The company is expected to report a CAGR of 17.3 per cent and 19.4 per cent in the turnover and the net profits respectively over FY2009-11. At the recommended price of Rs 95, the stock trades at 8.6 times and 7.4 times FY2010 and FY2011 estimated EPS respectively.
Power Grid Corporation
Reco Price: Rs 107.5
Current market price: Rs 107.10
Target price: Rs 100
Downside: -6.62%
Brokerage: IIFL Research
In the first two years of the XI Five Year Plan, Power Grid has spent Rs 14,800 crore (of estimated Rs 55,000 crore) on network augmentation. Given this implementation, the brokerage believes PGCIL is better placed to complete the national grid project on time by FY12. Adjusting for capital work in progress (37 per cent of the net worth), PGCIL's RoE on operational assets works out to 17 per cent in FY09, a marginal improvement over FY08 (16.4 per cent).
However, as of FY09, PGCIL has cash and cash equivalents of Rs 3,200 crore, and estimated cash flow through FY12 can support equity for only Rs 33,600 crore projects, as compared to the proposed Rs 40,000 crore.

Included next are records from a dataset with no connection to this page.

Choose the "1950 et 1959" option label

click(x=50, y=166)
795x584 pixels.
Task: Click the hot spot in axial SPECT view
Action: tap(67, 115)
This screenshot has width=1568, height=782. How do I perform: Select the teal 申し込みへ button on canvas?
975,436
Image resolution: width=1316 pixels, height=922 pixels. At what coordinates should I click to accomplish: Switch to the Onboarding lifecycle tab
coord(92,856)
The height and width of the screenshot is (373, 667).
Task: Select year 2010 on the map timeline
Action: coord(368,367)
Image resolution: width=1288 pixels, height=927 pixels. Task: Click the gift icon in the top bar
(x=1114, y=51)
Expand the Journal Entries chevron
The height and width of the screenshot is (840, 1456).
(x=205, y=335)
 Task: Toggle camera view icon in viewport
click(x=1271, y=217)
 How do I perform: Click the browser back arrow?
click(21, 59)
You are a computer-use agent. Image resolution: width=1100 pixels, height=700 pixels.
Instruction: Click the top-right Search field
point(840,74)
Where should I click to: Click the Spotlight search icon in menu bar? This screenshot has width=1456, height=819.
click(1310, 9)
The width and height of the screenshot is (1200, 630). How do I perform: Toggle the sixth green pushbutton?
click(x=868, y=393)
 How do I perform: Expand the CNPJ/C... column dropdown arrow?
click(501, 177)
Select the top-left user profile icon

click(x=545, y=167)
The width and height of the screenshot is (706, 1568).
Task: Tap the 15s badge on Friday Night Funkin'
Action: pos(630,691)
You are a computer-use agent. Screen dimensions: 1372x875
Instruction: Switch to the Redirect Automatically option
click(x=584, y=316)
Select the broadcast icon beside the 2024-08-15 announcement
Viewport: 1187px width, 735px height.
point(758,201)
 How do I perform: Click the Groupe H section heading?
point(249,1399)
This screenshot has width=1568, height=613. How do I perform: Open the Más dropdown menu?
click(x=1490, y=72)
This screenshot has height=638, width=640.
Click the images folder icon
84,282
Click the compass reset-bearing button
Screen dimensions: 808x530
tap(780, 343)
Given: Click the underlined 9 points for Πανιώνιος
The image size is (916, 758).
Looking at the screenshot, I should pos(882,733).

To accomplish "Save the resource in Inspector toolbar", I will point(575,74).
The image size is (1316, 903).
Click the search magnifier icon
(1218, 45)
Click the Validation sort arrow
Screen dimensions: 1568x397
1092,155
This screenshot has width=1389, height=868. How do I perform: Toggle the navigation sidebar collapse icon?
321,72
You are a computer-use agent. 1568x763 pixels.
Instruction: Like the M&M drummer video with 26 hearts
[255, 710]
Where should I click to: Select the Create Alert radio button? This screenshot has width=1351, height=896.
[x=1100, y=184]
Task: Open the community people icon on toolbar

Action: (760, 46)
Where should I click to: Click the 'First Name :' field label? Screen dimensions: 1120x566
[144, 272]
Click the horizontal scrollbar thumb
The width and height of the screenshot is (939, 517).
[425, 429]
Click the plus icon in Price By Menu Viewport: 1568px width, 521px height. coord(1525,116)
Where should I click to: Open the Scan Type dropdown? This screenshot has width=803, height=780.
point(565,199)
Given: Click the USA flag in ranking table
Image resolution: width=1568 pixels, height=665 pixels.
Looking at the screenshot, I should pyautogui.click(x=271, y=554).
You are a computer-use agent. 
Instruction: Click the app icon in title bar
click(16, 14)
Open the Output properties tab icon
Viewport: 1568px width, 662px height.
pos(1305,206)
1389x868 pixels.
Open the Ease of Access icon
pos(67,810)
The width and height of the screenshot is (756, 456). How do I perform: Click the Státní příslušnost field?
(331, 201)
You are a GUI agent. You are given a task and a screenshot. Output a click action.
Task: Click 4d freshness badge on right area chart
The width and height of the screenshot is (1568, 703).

Thus, PGCIL is expected to raise equity of Rs 1,800-2,000 crore over the next 12-15 months.
Overall given the visibility on the capital expenditure programme and new regulations that increase the benchmark RoE form 14 per cent to 15.5 per cent, the brokerage upgrades FY10-11 earnings estimates by 10 per cent and 7 per cent respectively. At the recommended price of Rs 107.5 the stock trades at 3 times core book value on FY11. The brokerage thinks valuations adequately reflect these positives, and are unlikely to trigger outperformance hereon.
Koutons Retail
Reco Price: Rs 354
Current market price: Rs 353
Target price: Rs 500
Upside: 41.6%
Brokerage: Edelweiss Research
Koutons Retail's USP is its ability to cut down intermediaries and bring fashion to masses at affordable prices. The brokerage is positive on the company's growth based on its business model, expansion plans, and higher margins compared to other retailers on account of integrated operations. It initiates coverage on the stock with buy recommendation and values it at 12.5 times FY11E EPS (50 per cent discount to Pantaloon's FY11 P/E multiple) to arrive at a target price of Rs 500.
The report mentions that organised retail is expected to grow at CAGR of 19 per cent over the next four years to reach Rs 202,400 crore by FY13E. Clothing and fashion accessories, which account for 38 per cent of this will be one of the key beneficiaries. The brokerage believes, low penetration, favourable demographics, steady economic growth, increasing availability of credit, and improving cost structures will reverse the now sagging fortunes of organised retail.
Koutons plans to convert its existing stores to family stores and rationalise stores based on demand. We expect interest costs to dip due to restructuring of high cost debt and softening of interest rates. This is likely to increase its PAT margins over the coming quarters with earnings CAGR of 24.6 per cent over FY09-11E likely.